TEXT EXTRACT:
# # #

I haven't laughed this hard in a long time. Thanks.


----------



## Knoxienne (Mar 13, 2009)

SolaScriptura said:


> This evening we did our family devotions as usual. About 15 seconds after we finished, my 8-year old son says to me, "Dad, I was thinking. If I was walking in the woods and a polar bear attacked me, we could just kill it by blasting it with the cannon from a tank."
> 
> My response, "You didn't pay attention during devotions at all, did you?"
> 
> ...



What a sweet boy! He sounds like a delight.


----------



## kalawine (Mar 13, 2009)

SolaScriptura said:


> This evening we did our family devotions as usual. About 15 seconds after we finished, my 8-year old son says to me, "Dad, I was thinking. If I was walking in the woods and a polar bear attacked me, we could just kill it by blasting it with the cannon from a tank."
> 
> My response, "You didn't pay attention during devotions at all, did you?"
> 
> ...



What pure, unadulterated honesty!


----------



## nicnap (Mar 13, 2009)

Athaleyah said:


> Considering the frequency and severity of polar bear attacks in North Carolina, this is indeed a pressing matter.

# # #

REQUESTS:
• a. Answer these questions about the forum thread on the boy's polar bear remark, one line each:
(i) How old is the son who made the remark?
(ii) What did he say could be used to kill an attacking polar bear?
(iii) Which state does Athaleyah mention?
• b. Write the next part of the forum thread on the boy's polar bear remark, continuing from the point where it stops.

DATA EXCERPT:
# # #

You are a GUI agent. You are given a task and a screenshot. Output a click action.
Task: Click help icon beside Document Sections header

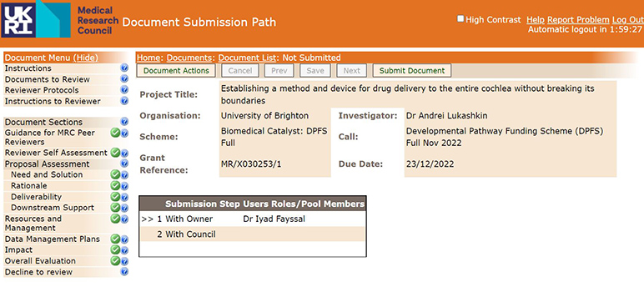pos(124,122)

# # #

EXPECTED OUTPUTS:
• a.
(i) He is 8 years old.
(ii) The cannon from a tank.
(iii) North Carolina.

• b.
> 
> This reminds me a little of some of the children's prayer requests at the end of the Catechism Club. There are a couple of boys that come up with the wierdest stuff. Most prayer requests are like "Pray for my daddy to have a safe trip home from his business trip." and "My grandma is sick." Then out of nowhere we get, "Please pray that no terrorists blow up any trains this week."





By the way, Ben, your son is too cute.


----------



## PresbyDane (Mar 13, 2009)




----------



## Timothy William (Mar 13, 2009)

Athaleyah said:


> Considering the frequency and severity of polar bear attacks in North Carolina, this is indeed a pressing matter.



I have it on good authority that all polar bear attacks in North Carolina are very severe indeed. 



Poimen said:


> > my mind kept tempting me to think
> 
> 
> 
> I will be using that one in the future.



My mind keeps tempting me to fall asleep; still, each to their own.


----------



## lynnie (Mar 13, 2009)

He must watch "Lost."


----------



## Sven (Mar 13, 2009)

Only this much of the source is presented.